I am designing a power input selector using the LTC4418 to select an input power source. The designed thresholds and hysteresis are as follows. Both inputs have inrush limiting circuitry on the FET gates due to the overlapping input voltage ranges.
Input 1: 24VDC AC-DC converter
Input 2: 20-36VDC battery
The entire circuit has been modeled in LTSpice. A screenshot is below and the LTSpice simulation file is also attached.
I am getting longer-than-expected transition time between input 2 being disconnected and input 1 being connected to the output when input 2 has a voltage higher than input 1. An example sequence is this. In this example, the extended transition time occurs between steps 7 and 8.
I have narrowed the cause down to the capacitance on node VS1 from capacitor C5. This capacitor value was chosen as 10 * Cs as suggested by the LTC4418 datasheet. The voltage on the VS1 net is 35V when input 1 becomes valid due to the body diode in P-FET M2 allowing Vout to charge it. Due to the selected inrush current limiting circuitry on node G1, G1 has a falling slew rate of about 0.24V/us. Since the voltage at VS1 matches Vout (35.5V) between steps 7 and 8 and VS1 must be discharged to 20.3V before the FETs on input 1 turn on, it takes an additional 65us for input 1 to become connected to the output. This results in a much larger than anticipated droop on Vout and additional inrush current during this transition.
Instead of adding additional capacitance on Vout to support this transition, I feel it is wiser to reduce the amount of time it takes for VS1 to discharge to 20.3V. I see two options and I'm not sure which is the right option.

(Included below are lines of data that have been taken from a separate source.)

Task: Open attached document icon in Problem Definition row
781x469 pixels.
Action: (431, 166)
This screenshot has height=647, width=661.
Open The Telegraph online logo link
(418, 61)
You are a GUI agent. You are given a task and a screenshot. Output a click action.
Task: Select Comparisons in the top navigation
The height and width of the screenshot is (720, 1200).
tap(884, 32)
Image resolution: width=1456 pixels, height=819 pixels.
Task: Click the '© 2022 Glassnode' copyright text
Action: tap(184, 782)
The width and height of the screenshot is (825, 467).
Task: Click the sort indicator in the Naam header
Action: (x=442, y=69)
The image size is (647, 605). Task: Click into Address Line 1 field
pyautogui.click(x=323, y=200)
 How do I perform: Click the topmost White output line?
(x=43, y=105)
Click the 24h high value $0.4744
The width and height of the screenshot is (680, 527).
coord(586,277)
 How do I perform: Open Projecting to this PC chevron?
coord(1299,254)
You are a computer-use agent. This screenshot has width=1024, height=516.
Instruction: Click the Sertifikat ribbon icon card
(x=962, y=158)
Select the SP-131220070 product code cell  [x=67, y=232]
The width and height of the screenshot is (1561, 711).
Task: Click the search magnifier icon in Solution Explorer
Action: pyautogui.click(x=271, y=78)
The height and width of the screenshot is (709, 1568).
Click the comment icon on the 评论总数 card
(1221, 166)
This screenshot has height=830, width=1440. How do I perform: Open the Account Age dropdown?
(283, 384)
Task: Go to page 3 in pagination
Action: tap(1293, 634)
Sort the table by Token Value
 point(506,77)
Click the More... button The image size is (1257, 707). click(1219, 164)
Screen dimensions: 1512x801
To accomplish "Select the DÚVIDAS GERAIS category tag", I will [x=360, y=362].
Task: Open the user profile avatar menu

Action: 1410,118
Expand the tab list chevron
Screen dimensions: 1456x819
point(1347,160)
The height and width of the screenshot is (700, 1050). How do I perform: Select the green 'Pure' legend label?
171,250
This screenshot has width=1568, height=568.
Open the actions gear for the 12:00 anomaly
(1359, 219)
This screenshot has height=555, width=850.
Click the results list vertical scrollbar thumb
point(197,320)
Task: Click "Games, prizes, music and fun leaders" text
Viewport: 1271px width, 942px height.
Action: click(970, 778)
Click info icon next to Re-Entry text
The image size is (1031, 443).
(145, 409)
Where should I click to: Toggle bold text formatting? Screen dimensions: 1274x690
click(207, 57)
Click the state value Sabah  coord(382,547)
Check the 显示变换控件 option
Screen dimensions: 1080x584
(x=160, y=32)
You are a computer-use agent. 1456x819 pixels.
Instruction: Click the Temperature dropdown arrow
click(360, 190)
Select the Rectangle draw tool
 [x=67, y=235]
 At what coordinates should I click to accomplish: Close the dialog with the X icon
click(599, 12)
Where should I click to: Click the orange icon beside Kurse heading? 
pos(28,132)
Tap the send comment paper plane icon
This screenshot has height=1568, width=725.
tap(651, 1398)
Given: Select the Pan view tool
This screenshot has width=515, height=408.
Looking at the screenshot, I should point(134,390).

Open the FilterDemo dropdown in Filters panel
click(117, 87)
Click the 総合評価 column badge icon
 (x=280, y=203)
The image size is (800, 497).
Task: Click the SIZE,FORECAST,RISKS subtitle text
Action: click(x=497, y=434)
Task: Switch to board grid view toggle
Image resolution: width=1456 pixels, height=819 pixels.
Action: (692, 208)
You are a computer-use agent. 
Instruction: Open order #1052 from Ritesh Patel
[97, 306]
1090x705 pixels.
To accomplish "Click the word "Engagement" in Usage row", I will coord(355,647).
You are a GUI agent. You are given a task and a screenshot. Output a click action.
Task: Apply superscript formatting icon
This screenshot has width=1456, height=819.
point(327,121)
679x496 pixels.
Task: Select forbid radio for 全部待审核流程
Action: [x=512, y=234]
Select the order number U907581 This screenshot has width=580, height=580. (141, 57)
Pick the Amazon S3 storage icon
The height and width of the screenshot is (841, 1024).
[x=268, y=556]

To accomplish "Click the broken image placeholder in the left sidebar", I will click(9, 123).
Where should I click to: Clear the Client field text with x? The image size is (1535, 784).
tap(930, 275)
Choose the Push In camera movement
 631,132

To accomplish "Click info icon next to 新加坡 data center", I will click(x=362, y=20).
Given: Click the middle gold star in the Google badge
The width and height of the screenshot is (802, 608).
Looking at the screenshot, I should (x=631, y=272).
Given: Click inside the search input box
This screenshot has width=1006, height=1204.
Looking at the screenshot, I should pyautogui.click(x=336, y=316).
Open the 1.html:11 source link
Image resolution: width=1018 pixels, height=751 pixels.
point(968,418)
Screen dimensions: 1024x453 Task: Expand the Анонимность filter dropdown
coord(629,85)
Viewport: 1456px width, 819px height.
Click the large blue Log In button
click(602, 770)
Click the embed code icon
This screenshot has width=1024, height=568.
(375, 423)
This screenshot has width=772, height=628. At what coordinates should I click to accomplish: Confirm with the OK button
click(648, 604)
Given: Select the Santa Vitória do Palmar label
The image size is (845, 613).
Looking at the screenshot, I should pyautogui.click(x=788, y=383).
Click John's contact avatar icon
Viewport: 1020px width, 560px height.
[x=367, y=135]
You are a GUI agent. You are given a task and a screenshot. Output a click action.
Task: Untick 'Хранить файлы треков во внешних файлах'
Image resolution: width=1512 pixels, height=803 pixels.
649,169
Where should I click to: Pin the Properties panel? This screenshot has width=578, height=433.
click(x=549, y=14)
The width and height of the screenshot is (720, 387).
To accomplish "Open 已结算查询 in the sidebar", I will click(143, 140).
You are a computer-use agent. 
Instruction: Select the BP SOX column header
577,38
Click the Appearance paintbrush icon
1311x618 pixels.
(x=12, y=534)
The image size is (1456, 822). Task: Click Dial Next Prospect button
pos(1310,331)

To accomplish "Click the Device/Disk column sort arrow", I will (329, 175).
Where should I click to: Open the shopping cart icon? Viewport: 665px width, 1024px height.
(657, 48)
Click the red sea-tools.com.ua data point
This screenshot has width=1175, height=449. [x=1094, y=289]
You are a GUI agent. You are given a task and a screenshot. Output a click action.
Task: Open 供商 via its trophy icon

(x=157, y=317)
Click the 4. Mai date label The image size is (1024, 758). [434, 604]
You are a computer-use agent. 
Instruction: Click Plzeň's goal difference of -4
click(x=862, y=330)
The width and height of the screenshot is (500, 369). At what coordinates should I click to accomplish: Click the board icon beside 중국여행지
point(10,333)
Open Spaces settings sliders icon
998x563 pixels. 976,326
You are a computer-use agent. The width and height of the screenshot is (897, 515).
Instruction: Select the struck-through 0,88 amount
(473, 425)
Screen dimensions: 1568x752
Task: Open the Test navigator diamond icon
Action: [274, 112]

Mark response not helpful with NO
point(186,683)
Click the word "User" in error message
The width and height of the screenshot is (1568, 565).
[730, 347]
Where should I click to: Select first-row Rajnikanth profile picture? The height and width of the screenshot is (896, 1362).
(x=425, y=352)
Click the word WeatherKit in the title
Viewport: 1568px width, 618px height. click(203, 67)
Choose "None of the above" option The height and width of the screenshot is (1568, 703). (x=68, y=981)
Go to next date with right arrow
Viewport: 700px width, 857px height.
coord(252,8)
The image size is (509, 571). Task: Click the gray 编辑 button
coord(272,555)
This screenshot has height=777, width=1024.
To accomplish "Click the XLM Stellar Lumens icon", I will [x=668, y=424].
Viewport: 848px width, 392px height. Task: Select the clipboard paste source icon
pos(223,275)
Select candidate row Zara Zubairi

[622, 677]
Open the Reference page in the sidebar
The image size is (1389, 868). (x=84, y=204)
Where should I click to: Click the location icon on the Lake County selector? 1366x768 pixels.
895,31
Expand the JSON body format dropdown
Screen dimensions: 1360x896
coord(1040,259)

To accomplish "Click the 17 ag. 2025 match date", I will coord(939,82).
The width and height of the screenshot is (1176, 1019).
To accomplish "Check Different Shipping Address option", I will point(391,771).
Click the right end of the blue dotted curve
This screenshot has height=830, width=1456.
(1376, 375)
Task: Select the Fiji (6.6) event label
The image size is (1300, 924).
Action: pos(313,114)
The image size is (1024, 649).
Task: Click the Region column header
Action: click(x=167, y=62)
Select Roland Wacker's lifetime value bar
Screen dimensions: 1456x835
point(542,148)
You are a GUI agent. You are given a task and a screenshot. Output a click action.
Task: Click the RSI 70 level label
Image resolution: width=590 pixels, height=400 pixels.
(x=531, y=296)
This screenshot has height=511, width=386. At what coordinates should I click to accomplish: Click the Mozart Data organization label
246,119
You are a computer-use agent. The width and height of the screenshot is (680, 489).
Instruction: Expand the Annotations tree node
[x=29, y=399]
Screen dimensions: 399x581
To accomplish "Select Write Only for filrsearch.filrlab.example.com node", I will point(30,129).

Have you dealt with this issue before and how did you resolve it? Is one of the above two approaches preferred and an acceptable modification?
I would go with reducing the C5 cap value. If you add a bleeder path, the problem will be that you will always have a current path from your supply through body diode of the MOSFET, through bleeder resistor, through bleeder diode to output which poses a danger of deep deplete you power supply (if it is a battery).